Le jour de la moto

Catherine Pessin

             Le jour de la moto

    Comme tous les matins, elle fut surprise par un bruit de la vie.

Ce matin-là, ce fut celui de la moto.

Une franche pétarade déchira le petit matin, puis en deux minutes s’estompa vers le lointain. Ces quelques instants suffirent à lui réveiller les sens.

Elle ouvrit timidement les yeux et s’étira de façon anarchique, passa sa main dans les cheveux et se rendit à l’évidence : elle était bel et bien hors du sommeil. Elle respira l’air frais du matin par la porte-fenêtre restée entrouverte.

D’un geste automatique, elle ramena le drap sur ses épaules, se retourna et referma les yeux. Elle se força à croire que la nuit n’était pas finie, tout du moins pour elle. Un bref regard au poignet la conforta dans son élan. Ce jour de vacances n’allait pas commencer si tôt !

Pourtant ses pensées, plus agiles que ses muscles, la tinrent en état de somnolence inévitable. Le sommeil n’était plus possible mais le réveil encore trop loin pour l’action.

Machinalement, elle composa dans sa tête son début de journée de façon idéale – l’idéale s’entend pas l’absence de toute contrainte et tendant obstinément  vers le maximum de plaisirs.

Chaque moment de sa vie, du lever au coucher, devait se vivre en harmonie. Harmonie avec le temps, l’humeur, l’environnement.

Se tournant et se retournant dans son lit, elle décida soudain de ne plus faire de plan sur la comète. Les planètes sont toujours trop loin à atteindre !

Résignée, elle pensa déjà à son premier plaisir du matin : ouvrir les volets et respirer le bleu du ciel en cadeau du jour. Là, elle ne pouvait pas se tromper

A peine vêtue – la chaleur n’avait pas quitté la nuit- elle se leva, referma négligemment son léger peignoir et se dirigea vers la porte-fenêtre qui donnait sur la terrasse. Il fallait ouvrir les volets. Tout ce système de sécurité vieillot ne lui fit pas défaut. Elle le connaissait par cœur, à force de venir seule dans la grande maison. Dévisser, tirer, lever, soulever, pousser, ouvrir enfin !

Les deux grands volets de bois découvrirent un décor presque familier : le jardin aux mille plantes méditerranéennes sur fond de ciel inlassablement azur.

Rassurée, elle avança pieds nus sur la terrasse, un peu timidement pour ne pas surprendre quelque rare voisin de son allure négligée.

Ce fut une surprise qui la prit de plain fouet.

Un bruit de moto déchira le tableau d’un coup de marteau-piqueur.

Une énième Harley finit sa course, pile devant elle, lui laissant à peine le temps de retoucher terre, soulevée de stupeur.

Le cavalier de la Harley posa pied à terre et coupa le moteur.

A travers la visière, son regard la fixait.

Hypnotisée, elle n’avait pas bougé d’un pouce. Un léger vent effleura son peignoir et découvrit ses jambes. Un volet mal amarré se mit à battre un coup violent, son cœur sauta et resta suspendu dans sa poitrine.

La Harley agonisait dans ses vapeurs rauques et se tut.

Le cavalier de la Harley n’avait pas quitté son  casque. D’une voix lointaine et déterminée, il lui dit :

- Tu viens ?

Titubant de déséquilibre, elle fit un pas, puis deux et avança telle une somnambule vers La Créature. En un instant, elle avait oublié son programme banal.

La Harley se mit à ronronner doucement, patiemment. Elle avait touché le guidon et frôlé un gant.

Muette, elle caressa le blouson, prolongea la main de cuir et s’agrippa aux replis épais pour chevaucher le flanc large de la selle.

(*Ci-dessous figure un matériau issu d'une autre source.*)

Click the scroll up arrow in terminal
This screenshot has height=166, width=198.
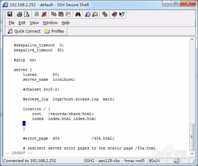[192, 39]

En un mouvement leste, elle fut installée derrière le cavalier.

La Harley hennit de reconnaissance et lâcha tous ses gaz.

Elle se cramponna fermement, les bras serrés autour de la taille de son centaure. Une ruade suffit à les faire décoller.

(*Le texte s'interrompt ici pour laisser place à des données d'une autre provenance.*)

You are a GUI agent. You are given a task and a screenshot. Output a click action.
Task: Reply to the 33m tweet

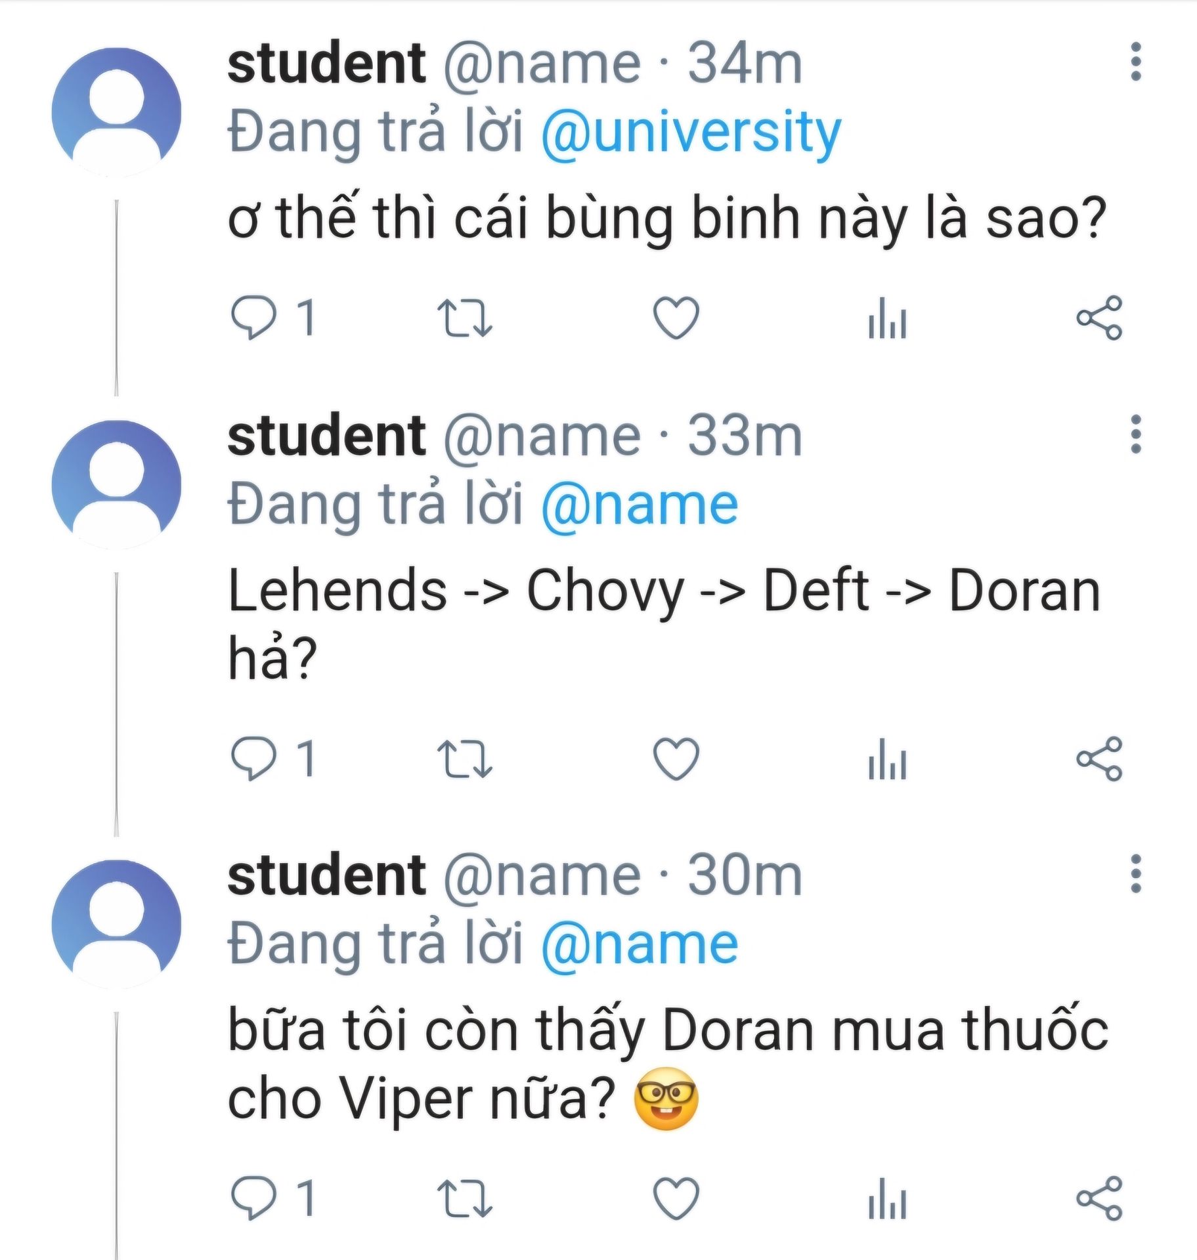click(x=253, y=759)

Le demi-tour sur les graviers entama une longue série de sensations surprenantes. Son cœur s’était accroché à une ancre imprévisible. Son esprit suivit sans effort. Elle partait, larguait les amarres, pourtant si peu installées…

La vitesse avait cette vertu de ne faire penser qu’à cet instant de vie, évacuant le reste, laissant loin derrière l’immobilisme.

Elle emmenait avec elle tout ce qu’elle avait de légèreté.

Ses yeux ne s’étaient pas ouverts depuis le moment où elle avait enfourché la moto. Elle pensa très fort que c’était un rêve et se laissa portée par sa conviction.

Le soleil n’était pas encore assez haut mais assez lumineux pour l’obliger à rester les yeux fermés. L’effet de vent accentuait cette sensation d’aveuglement.

La Harley et son cavalier ne faisait qu’un, soudés par cette force mêle et terrienne qui caractérise le monde motard.

Son caractère à elle était plutôt aérien, préférant d’habitude s’évader vers d’autres lieux par la pensée. C’était moins périlleux mais très efficace.

A ce moment précis, elle prit conscience que son état était en relation avec son opposé de vie. Opposé ou complément ? Cela ne la gênait pas !

Une révélation, une chance peut-être ?

Un chevalier l’avait emportée comme une princesse

Jamais elle n’avait imaginé cette scène possible pour elle, seulement dans les histoires de petites filles. Peu importait !

Elle accepta d’être cette princesse, pour l’inconnu, pour l’ivresse, pour le plaisir.

Un soubresaut de la monture la secoua violemment, contrastant avec cet état de plénitude qui venait de l’envahir.

Elle ouvrit les yeux, serra les bras d’instinct et décolla sa tête du cuir moelleux.

La vitesse reprise la plaqua davantage contre le dos de son pilote. Le bruit la tétanisait, la rendant incapable de produire un son, pas même un cri qui eût peut-être révélé sa présence au chauffeur fou !

C’est alors qu’une cavalcade vrombissante surgit de toutes parts, encerclant la Harley. Un troupeau de motos dévala dans une course folle, la rendant encore plus unie à son motard.

Terreur, inconscience ou fatalité, plus aucune question ne vint la troubler.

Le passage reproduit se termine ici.